All of our lessons, activities and strategies are paired with complementary supportive content - aligned standards, related materials, tactics for implementation and recommendations from other teachers - empowering and supporting teachers where they need it most.

My Responsibilities as Design Lead

  • Led a complete, end-to-end redesign of Teacher Advisor With Watson.

    • Including but not limited to designing the deliverables for: end-to-end search, discovery and download product experience, prioritized content via "Watson Recommends", My Library saved content, landing page for teacheradvisor.org and much more.

  • Partnered with the development and offering leads to collectively define the strategic road map for TA, including defining the vision of our product, scoping our quarterly deliverables and estimating sprint work allocation for entire team.

  • Contributed to product strategy, generative and evaluative research, wireframing, prototyping, testing and QA.

  • Worked closely with UX Research in the development and evaluation of personas, usability studies, and interviews.

  • Managed multiple full-time designers and oversaw their work from ideation, to creation, to implementation and refinement.

  • Worked in concert with our development team on a daily basis to ensure that designs were technically feasible and the work was being implemented to meet our users' diverse requirements.

  • Acted as a bridge between the content team (SMEs) and development, which required a thorough understanding of complex user needs, existing content and metadata and the subsequent translation of those requirements to our technical team.

Table of Contents

  1. Background: What is Teacher Advisor?

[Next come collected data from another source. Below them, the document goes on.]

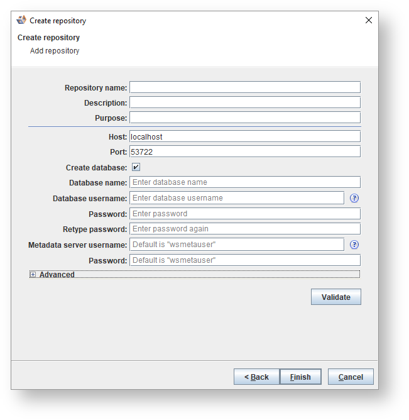Click the metadata server Password field
The width and height of the screenshot is (409, 420).
coord(245,260)
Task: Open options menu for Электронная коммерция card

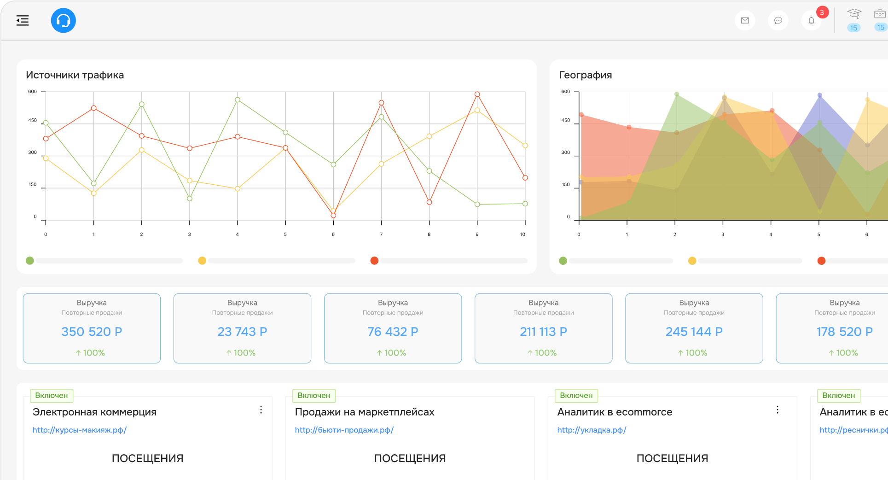Action: point(261,410)

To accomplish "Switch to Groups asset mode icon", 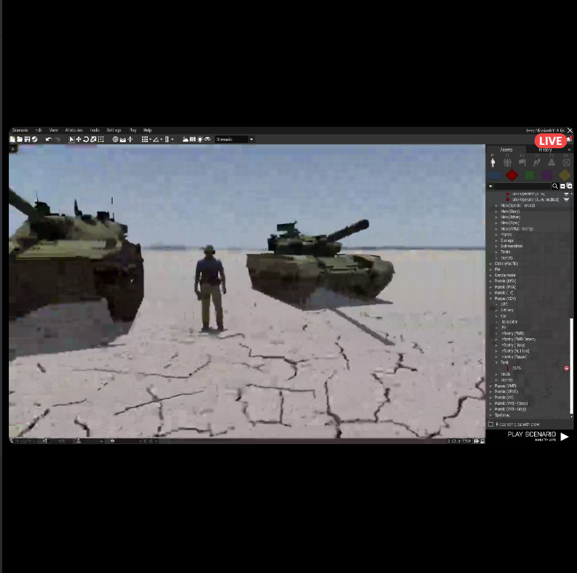I will pyautogui.click(x=507, y=163).
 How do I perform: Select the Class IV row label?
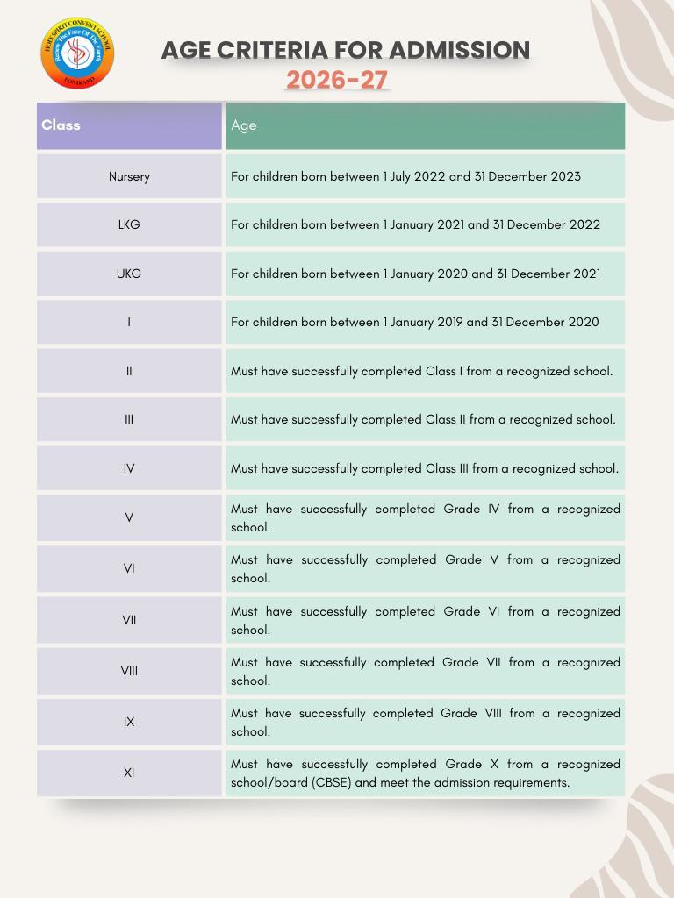[129, 468]
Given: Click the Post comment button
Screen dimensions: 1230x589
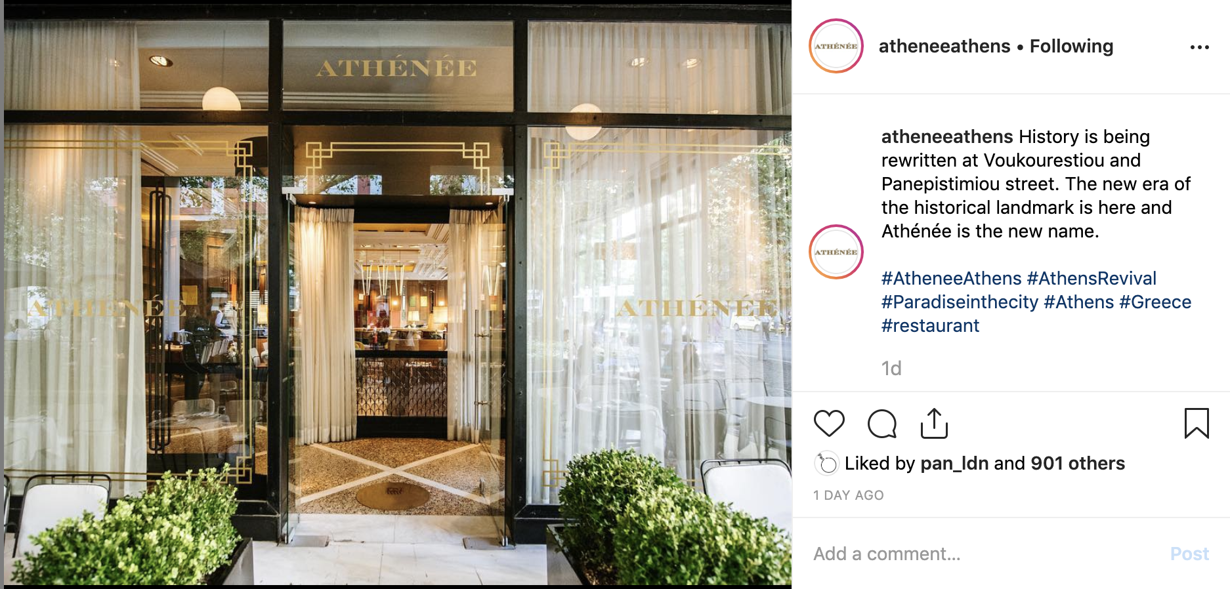Looking at the screenshot, I should pyautogui.click(x=1189, y=554).
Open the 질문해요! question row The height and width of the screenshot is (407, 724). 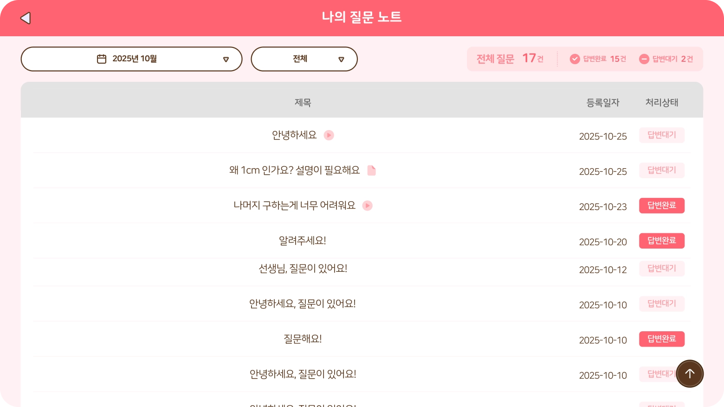coord(303,339)
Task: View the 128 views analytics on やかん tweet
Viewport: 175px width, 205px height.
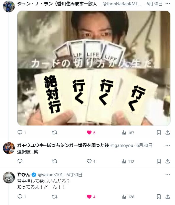Action: click(x=128, y=197)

  2. The Problem for Teachers Today: How hard is it to find quality lesson planning materials today?

  3. The Before State: How our product worked before I joined the team

  4. Design Thinking Drives Redesign: User centered design principals lead to product transformation

  5. The After State: What was built and why

  6. Outcomes: How do we measure our success?

  7. Lessons Learned and Further Opportunities: Where could we have been better?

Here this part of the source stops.